TEXT PASSAGE.
“May your journey be as smooth as ice!” I imagined the fellow I bumped into on my way to the New Central Bus Station in Tel Aviv shout after me. With a tilt of the head and one eye closed, the huge station, with its eclectic mix of stores, hawkers, passers-by and a general ramshackle atmosphere, could perhaps pass for a bustling Polish shtetl from the early twentieth century. That kind of chilly greeting is exactly what one would expect to hear in such a shtetl, if one had bumped into a young fellow rushing to the market to sell his eggs.
With this thought in mind, I entered the bus station’s hulking edifice. I was there to visit a place known as “Yung Yiddish”, hidden somewhere on the fifth floor, in the abandoned artists’ complex. The institution styles itself as “A Lively Yiddish Museum”. The reason for my visit was the impending threat to its future, with plans being prepared for clearing out the entire building. While working on this article we were informed that, for the time being, the bus station structure had been saved from demolition, but the pressure to evacuate the tenants was still on. The media attention surrounding the building’s fate and the threat of eviction has led the association’s directors and the museum to consider relocating in any case.
Mendy Cahan, founder of the Yung Yiddish Association and the living spirit behind the museum, arrives a little late to our meeting. He pours me some Turkish coffee and tells me about this somewhat unconventional location for a museum-cum-archive-cum-Yiddish club. “We feel comfortable in the central station. Sure, there are some problems related to whether it’s going to shut down or not, but we would not have been able to function anywhere else. We have financial constraints and our work is based entirely on volunteering.”
Beyond material concerns, do you feel that your presence at the central bus station has any added meaning?
Being in the central bus station also gives us a cultural context. We, after all, represent a culture in distress, like many other of the central bus station’s tenants [the station is home to dozens of businesses run by immigrants living in Tel Aviv’s southern neighborhoods – Ed.]. We also love the polyphonic surroundings. It’s a bit like the West End in London or Second Avenue. This is a port. There is a lot of traffic and immigrants here. And yet, it’s in the middle of Tel Aviv. Yiddish is also like that: something central and huge that has somehow been left crumpled on the sidelines.
Do you like being here?
Definitely. I love this place. We can reach all kinds of audiences this way. Although there are people who are less likely to come here because of the fact that it’s here, on the other hand a lot of young people come by, eclectic, special types who wouldn’t have found us anywhere else.
Will you be sad to leave?
There’s not really anywhere to go. No one’s waiting to receive us. Our location is also important in terms of the ability to bring books from all over the country. This is a collection project that has expanded beyond its dimensions and become a cultural and research center.

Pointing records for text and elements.
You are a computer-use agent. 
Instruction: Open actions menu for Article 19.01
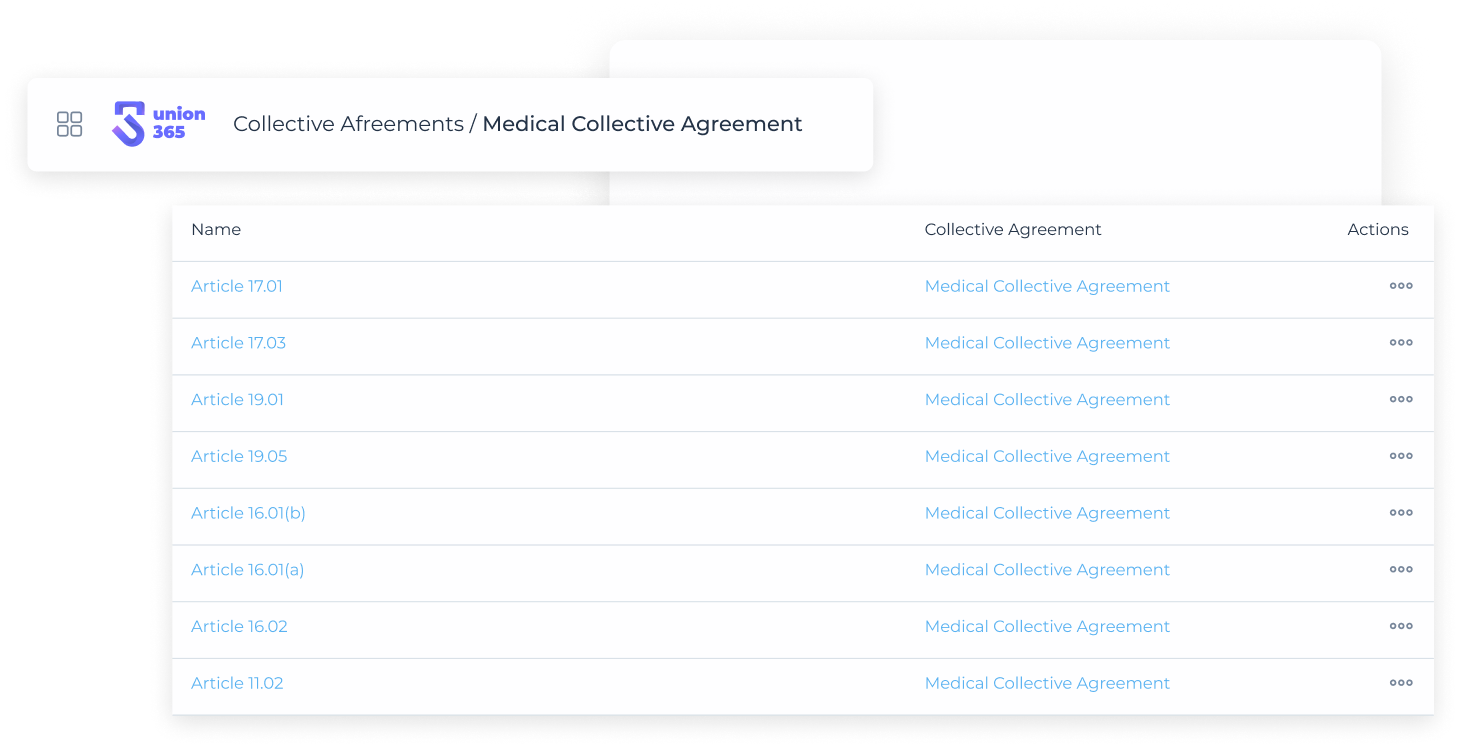coord(1401,399)
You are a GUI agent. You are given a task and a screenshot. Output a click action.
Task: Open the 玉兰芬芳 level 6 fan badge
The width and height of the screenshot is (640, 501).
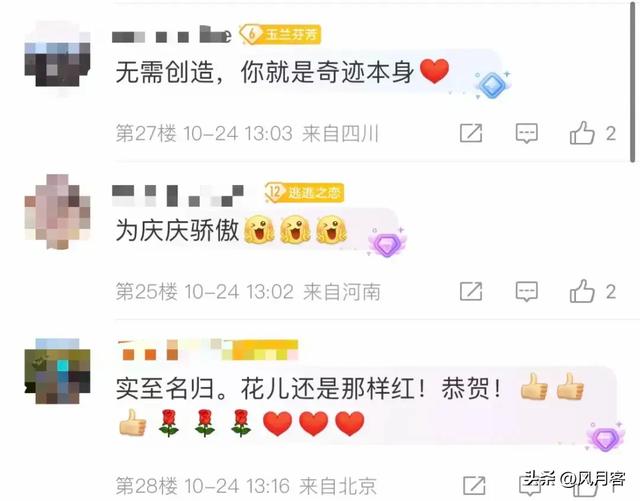(280, 35)
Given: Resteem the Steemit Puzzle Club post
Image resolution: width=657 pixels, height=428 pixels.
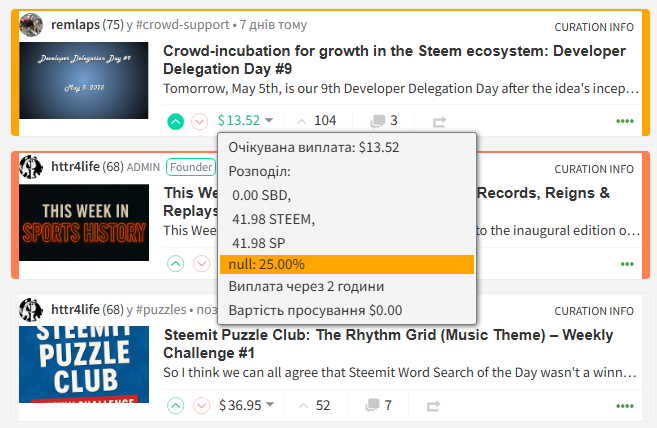Looking at the screenshot, I should (x=434, y=406).
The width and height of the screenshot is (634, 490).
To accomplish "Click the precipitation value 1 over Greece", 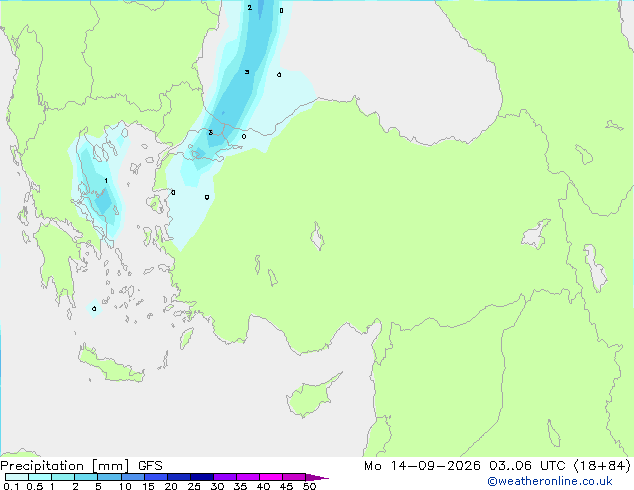I will (x=106, y=181).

PROBLEMS.
1 - In the article about the Yiddish museum, where in the bus station is Yung Yiddish located?
2 - Translate this sentence from the Yiddish museum article into Spanish: "The institution styles itself as “A Lively Yiddish Museum”."
3 - From the Yiddish museum article, quote the passage starting with "With this thought" and going on through "in any case.".

ANSWERS TO THE PROBLEMS.
1 - On the fifth floor, in the abandoned artists' complex.

2 - La institución se presenta a sí misma como «Un museo vivo del ídish».

3 -
With this thought in mind, I entered the bus station’s hulking edifice. I was there to visit a place known as “Yung Yiddish”, hidden somewhere on the fifth floor, in the abandoned artists’ complex. The institution styles itself as “A Lively Yiddish Museum”. The reason for my visit was the impending threat to its future, with plans being prepared for clearing out the entire building. While working on this article we were informed that, for the time being, the bus station structure had been saved from demolition, but the pressure to evacuate the tenants was still on. The media attention surrounding the building’s fate and the threat of eviction has led the association’s directors and the museum to consider relocating in any case.